__Try it__
Review the material and extract every line in which the word "cell" occurs.

######

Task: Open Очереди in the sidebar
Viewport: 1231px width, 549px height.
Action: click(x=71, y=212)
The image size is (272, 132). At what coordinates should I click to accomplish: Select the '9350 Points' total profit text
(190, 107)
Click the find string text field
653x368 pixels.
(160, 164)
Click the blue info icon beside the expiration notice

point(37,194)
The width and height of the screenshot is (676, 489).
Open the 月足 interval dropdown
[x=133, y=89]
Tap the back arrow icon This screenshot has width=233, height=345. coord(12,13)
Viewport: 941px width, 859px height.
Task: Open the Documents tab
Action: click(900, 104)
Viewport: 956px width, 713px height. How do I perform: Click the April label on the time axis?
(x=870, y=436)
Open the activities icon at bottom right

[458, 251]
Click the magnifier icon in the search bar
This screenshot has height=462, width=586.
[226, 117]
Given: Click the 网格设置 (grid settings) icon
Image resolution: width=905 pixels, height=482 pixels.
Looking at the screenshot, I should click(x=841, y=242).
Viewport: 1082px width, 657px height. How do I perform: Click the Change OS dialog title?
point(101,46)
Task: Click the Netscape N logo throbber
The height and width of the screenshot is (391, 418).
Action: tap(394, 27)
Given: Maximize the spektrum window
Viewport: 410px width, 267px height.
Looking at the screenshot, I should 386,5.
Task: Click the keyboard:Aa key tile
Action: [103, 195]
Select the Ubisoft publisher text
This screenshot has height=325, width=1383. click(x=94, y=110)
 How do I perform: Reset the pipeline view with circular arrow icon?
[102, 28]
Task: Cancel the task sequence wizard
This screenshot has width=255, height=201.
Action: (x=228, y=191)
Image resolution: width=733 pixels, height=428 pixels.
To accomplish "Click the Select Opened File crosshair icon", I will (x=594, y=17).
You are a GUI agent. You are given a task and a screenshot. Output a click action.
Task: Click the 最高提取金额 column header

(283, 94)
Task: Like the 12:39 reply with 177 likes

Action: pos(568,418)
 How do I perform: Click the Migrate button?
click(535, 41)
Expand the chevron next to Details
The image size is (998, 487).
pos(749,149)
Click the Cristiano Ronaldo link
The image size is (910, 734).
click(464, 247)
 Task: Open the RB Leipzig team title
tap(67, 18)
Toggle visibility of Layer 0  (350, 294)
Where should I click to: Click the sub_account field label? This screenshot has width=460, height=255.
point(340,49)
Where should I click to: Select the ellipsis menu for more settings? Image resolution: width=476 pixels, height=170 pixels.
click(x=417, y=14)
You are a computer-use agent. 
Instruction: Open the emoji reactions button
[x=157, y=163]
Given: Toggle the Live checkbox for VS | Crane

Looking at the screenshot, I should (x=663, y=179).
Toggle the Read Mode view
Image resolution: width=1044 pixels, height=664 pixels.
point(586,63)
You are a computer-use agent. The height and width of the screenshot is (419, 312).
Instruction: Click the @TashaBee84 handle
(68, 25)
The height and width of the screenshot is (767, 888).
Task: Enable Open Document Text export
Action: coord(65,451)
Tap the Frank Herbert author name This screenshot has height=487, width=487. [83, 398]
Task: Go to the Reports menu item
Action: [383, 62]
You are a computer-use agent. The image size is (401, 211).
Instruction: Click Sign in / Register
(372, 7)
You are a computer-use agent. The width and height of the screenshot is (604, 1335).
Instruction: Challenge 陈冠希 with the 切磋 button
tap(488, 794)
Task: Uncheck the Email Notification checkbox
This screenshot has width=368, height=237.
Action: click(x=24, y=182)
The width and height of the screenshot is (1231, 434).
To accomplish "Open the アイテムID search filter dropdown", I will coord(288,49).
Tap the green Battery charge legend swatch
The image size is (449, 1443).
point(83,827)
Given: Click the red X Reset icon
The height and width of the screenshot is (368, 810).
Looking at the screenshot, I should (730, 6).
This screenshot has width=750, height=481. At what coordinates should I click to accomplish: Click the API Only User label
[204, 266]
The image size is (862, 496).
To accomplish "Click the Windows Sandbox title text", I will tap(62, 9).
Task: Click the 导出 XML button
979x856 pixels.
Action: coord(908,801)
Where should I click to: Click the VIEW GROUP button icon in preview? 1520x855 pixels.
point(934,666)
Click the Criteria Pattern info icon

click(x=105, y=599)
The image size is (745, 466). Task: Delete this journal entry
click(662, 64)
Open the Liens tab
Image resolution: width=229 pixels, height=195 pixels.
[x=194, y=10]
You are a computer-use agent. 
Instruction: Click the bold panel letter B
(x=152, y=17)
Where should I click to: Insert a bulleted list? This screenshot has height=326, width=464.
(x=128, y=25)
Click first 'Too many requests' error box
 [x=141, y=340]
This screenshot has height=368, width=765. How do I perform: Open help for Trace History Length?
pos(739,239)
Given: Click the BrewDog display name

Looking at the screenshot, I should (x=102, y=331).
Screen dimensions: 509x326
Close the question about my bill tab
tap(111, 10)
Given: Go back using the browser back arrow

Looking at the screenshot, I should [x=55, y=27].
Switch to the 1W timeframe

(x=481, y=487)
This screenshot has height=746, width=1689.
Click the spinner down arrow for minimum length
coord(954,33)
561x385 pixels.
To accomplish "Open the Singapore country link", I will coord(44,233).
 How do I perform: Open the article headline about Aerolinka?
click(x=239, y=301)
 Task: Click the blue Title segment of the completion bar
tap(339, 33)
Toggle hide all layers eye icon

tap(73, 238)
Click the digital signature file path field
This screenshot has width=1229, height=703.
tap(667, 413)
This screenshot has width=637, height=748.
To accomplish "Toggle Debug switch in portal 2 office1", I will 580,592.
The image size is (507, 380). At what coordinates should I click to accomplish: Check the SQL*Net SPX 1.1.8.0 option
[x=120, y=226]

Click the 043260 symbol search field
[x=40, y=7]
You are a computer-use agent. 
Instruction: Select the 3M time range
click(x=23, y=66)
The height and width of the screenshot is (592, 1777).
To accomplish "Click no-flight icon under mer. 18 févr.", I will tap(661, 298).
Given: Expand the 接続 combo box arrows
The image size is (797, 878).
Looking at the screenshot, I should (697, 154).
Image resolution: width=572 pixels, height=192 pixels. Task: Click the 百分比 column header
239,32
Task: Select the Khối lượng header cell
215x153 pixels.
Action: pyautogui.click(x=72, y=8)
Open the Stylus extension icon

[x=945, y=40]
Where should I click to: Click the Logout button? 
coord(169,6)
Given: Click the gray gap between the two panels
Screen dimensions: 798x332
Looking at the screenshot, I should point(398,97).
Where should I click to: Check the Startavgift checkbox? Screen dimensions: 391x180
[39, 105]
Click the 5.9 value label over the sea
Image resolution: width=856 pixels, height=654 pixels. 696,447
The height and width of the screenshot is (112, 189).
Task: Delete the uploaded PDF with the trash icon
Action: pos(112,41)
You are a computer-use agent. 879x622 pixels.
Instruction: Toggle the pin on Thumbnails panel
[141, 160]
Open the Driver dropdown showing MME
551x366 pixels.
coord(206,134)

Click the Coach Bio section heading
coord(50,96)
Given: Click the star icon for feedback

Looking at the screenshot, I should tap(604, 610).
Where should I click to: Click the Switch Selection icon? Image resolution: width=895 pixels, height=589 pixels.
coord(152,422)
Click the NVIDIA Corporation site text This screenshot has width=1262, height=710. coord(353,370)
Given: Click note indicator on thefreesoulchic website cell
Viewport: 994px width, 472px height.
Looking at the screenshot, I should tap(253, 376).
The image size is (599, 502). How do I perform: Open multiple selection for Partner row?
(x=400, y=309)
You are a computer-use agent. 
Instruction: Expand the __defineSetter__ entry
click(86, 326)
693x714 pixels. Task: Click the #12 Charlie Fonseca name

######

__Answer below__
Task: Select the Khối lượng header cell
Given: Click note indicator on thefreesoulchic website cell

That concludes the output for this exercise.